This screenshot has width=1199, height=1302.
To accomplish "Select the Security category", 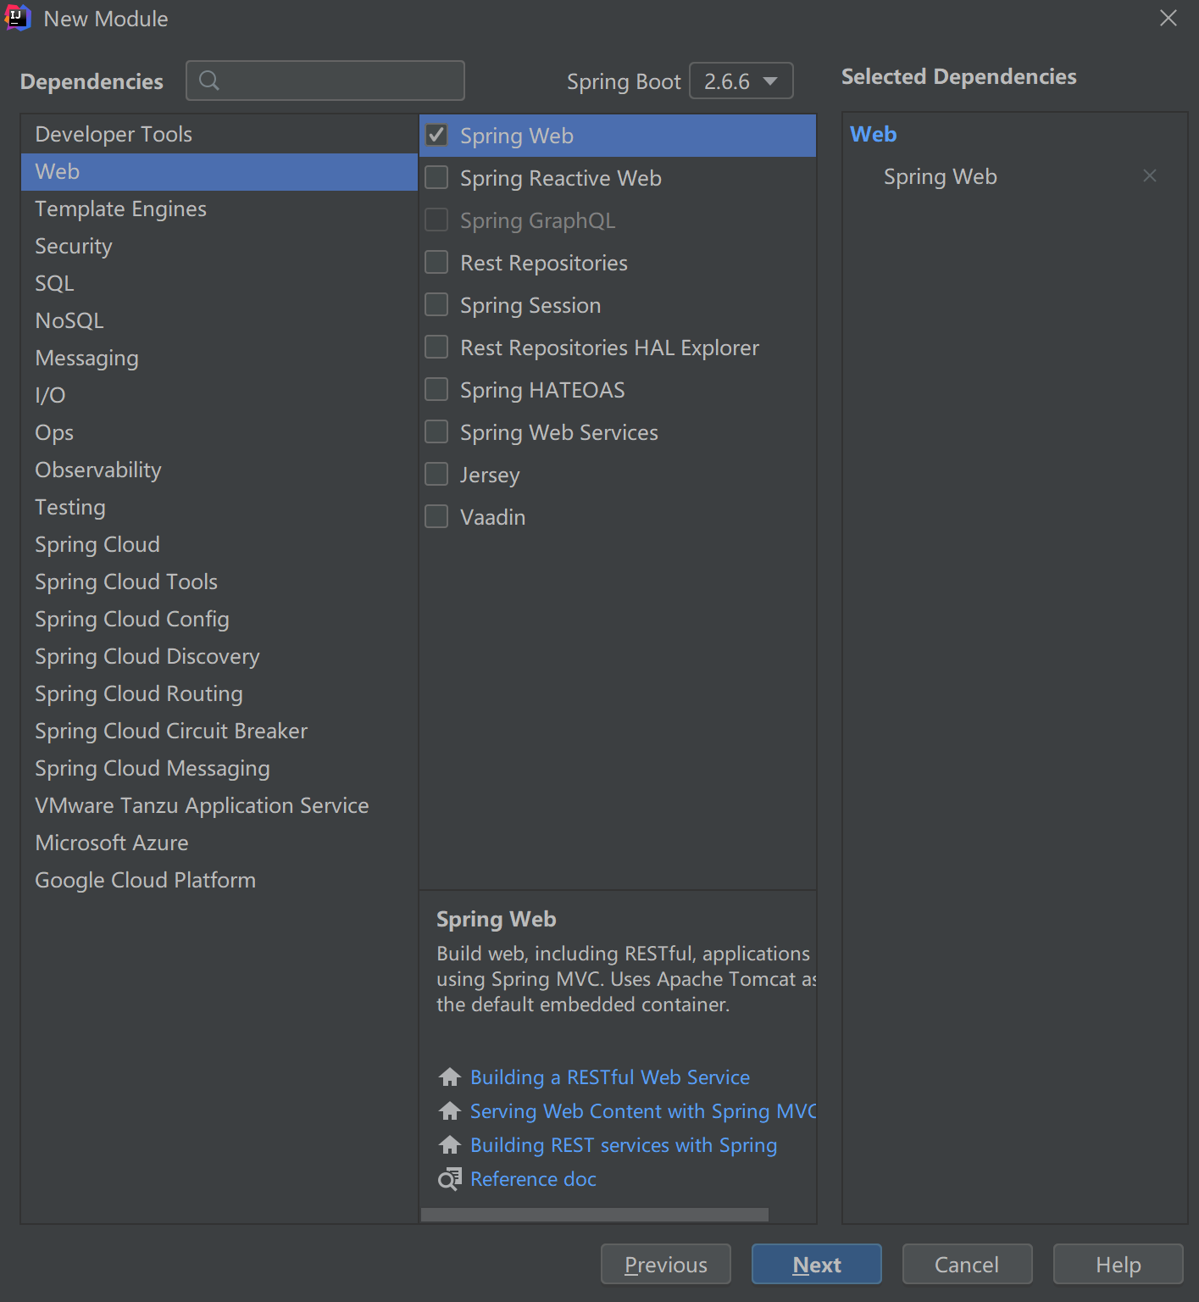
--
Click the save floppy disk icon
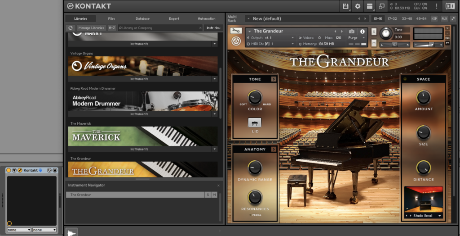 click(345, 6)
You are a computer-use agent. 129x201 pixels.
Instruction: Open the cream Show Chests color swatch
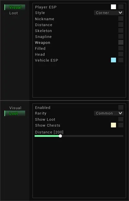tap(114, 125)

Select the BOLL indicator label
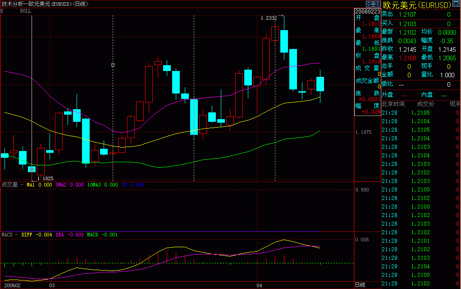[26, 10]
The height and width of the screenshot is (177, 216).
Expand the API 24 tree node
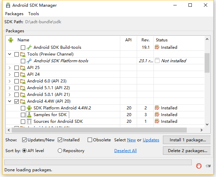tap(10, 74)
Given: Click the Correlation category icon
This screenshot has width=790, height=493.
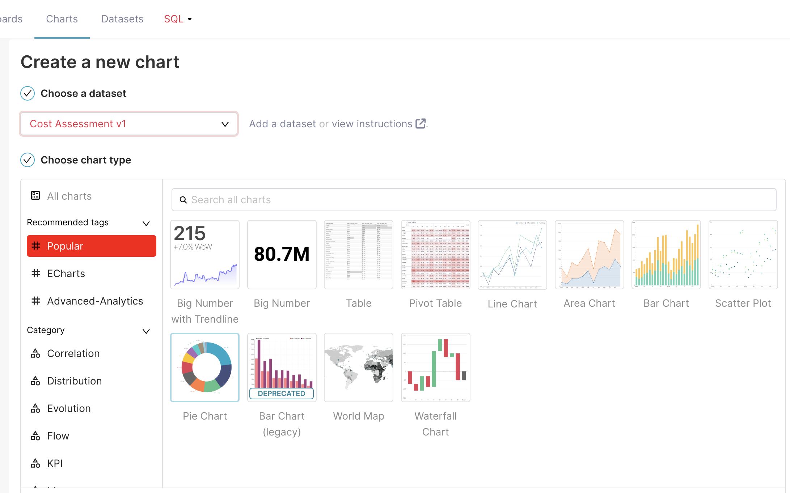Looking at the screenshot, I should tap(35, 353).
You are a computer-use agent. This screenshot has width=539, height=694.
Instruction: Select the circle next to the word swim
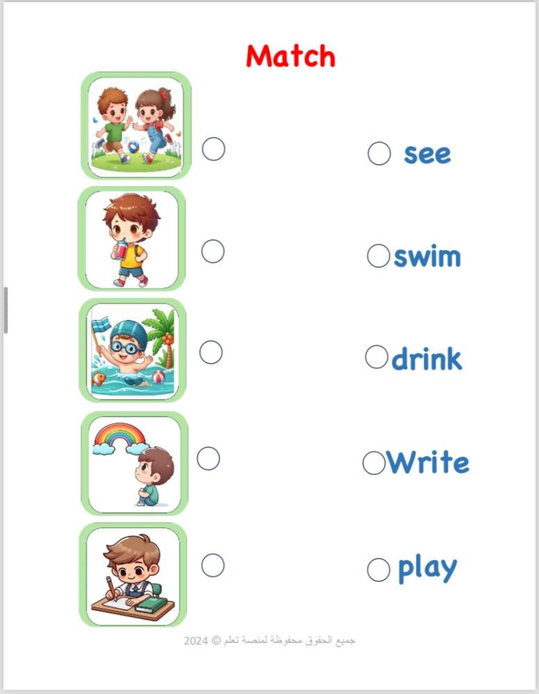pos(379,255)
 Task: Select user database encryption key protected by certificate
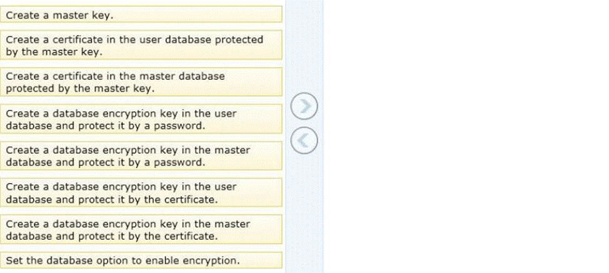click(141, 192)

## Problem to solve:
Wherever the string "agent" appears in a line above, copy that line.

## Result of the task:
You are a computer-use agent. 129x201 pixels.
You are a computer-use agent. This screenshot has width=539, height=694.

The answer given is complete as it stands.